L’introduction de cette enquête à Marseille reprend un thème ancien : la hiérarchisation des séropositifs pour le VIH en fonction de leur mode de contamination. En filigrane, le mythe de la victime innocente. Au sommet de l’échelle l’enfant hémophile, en bas l’usager de drogue contaminateur et non observant.Pour ceux qui ont suivi les images publiques liées à cette maladie privée, on se demandera combien de fois a été créditée la photo ancienne de l’actuel pape prenant dans ses bras un enfant hémophile atteint du sida ; rencontre expiatoire de la Compassion et de LA victime innocente. Echelle de hiérarchie fantasmatique au sein de laquelle évoluerait désormais la femme contaminée par un « contaminateur conscient ».
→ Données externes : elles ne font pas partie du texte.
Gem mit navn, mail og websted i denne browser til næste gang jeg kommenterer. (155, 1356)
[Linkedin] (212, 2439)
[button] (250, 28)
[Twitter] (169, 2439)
Il est clair que les femmes séropositives sont plus vulnérables que les hommes face au sida. A la fois sur le plan clinique mais aussi sur le plan social. Mais plus vulnérable ne signifie pas plus victime encore. Et d’ailleurs plus victime que qui ? Et si plus victimes il y a, auraient-elles droit à un accès privilégié aux soins ?

Ces affaires marquent la judiciarisation absurde d’une relation sexuelle entre deux adultes consentants, associée à une démarche de criminalisation des séropositifs. Et pose évidemment la question de l’utilisation de telles démarches juridiques pour accréditer des politiques coercitives à l’égard des séropositifs. On se souviendra des propositions de tatouage pubien pour les séropos ?

Dans un tel contexte, les hommes séropositifs ayant une relation « stable » seraient les premiers visés. Mais peut-on le faire au nom de quelques salauds, utilisant le VIH comme arme par destination, comme cela a été récemment jugé dans une affaire qui a ouvert la jurisprudence en la matière. Un tel qualificatif s’applique assurément au mari d’une des femmes rencontrées par Libération, Stéphanie (quatre enfants), qui découvre la séropositivité de son mari ­ et sa bisexualité (sic) ­ et qui lui annonce que « c’est le cinquième enfant qu’il lui fait ». Mais pour ma part, prenant en charge des patients séropositifs depuis 1984, je n’ai jamais rencontré pareille histoire, ce qui ne remet pas en cause sa véracité mais pose la question de sa représentativité.

Dans ces colonnes, dès octobre 1987, Daniel Defert s’exprimait sur la problématique de l’aveu. Celle-ci ne concerne pas seulement la dimension publique de la maladie mais aussi ses ramifications intimes, celles de la première relation, des relations extra-conjugales, de la bisexualité souvent semi-clandestine. Si le terme « contaminateur conscient » peut éventuellement avoir un poids juridique, son sens clinique est pour le moins complexe. Il existe bel et bien des hommes et des femmes qui se taisent par rapport à leur séropositivité lors de rapports non protégés. Certain(e)s le font parce qu’un(e) autre s’est tu à leur égard. D’autres simplement par impossibilité de dire ou par accord tacite sur le silence. Mais, pour autant, sont-ils tous des criminels ? Des criminelles ?

Plus grave encore, ces démarches suggèrent que la prévention ne serait que l’affaire des séropositifs ! A fortiori dans les couples « hétérosexuels » et « stables ». Cela fait des années que les associations de lutte contre le sida comme les instances étatiques ou internationales luttent pour imposer la notion de responsabilité partagée en termes de prévention.

Enfin, la logique des poursuites à l’encontre des éventuels « contaminateurs conscients » peut s’avérer contre-productive à l’égard des politiques de dépistage et de prévention, dans la mesure où l’une des façons d’échapper à cette criminalisation du contaminateur serait précisément de ne pas se savoir séropositif. Donc de ne pas se dépister. Effet pervers d’un système qui pour protéger Patricia, Sylvie ou Nadia augmente le risque de contamination de Sophia et Lise ou autres.

C’est sans doute de toute cette complexité-là de la lutte contre le sida qu’il est difficile à rendre compte même lorsque s’expriment la souffrance et la colère de femmes séropositives.

Notes

[1] Gilles PIALOUX médecin des hôpitaux.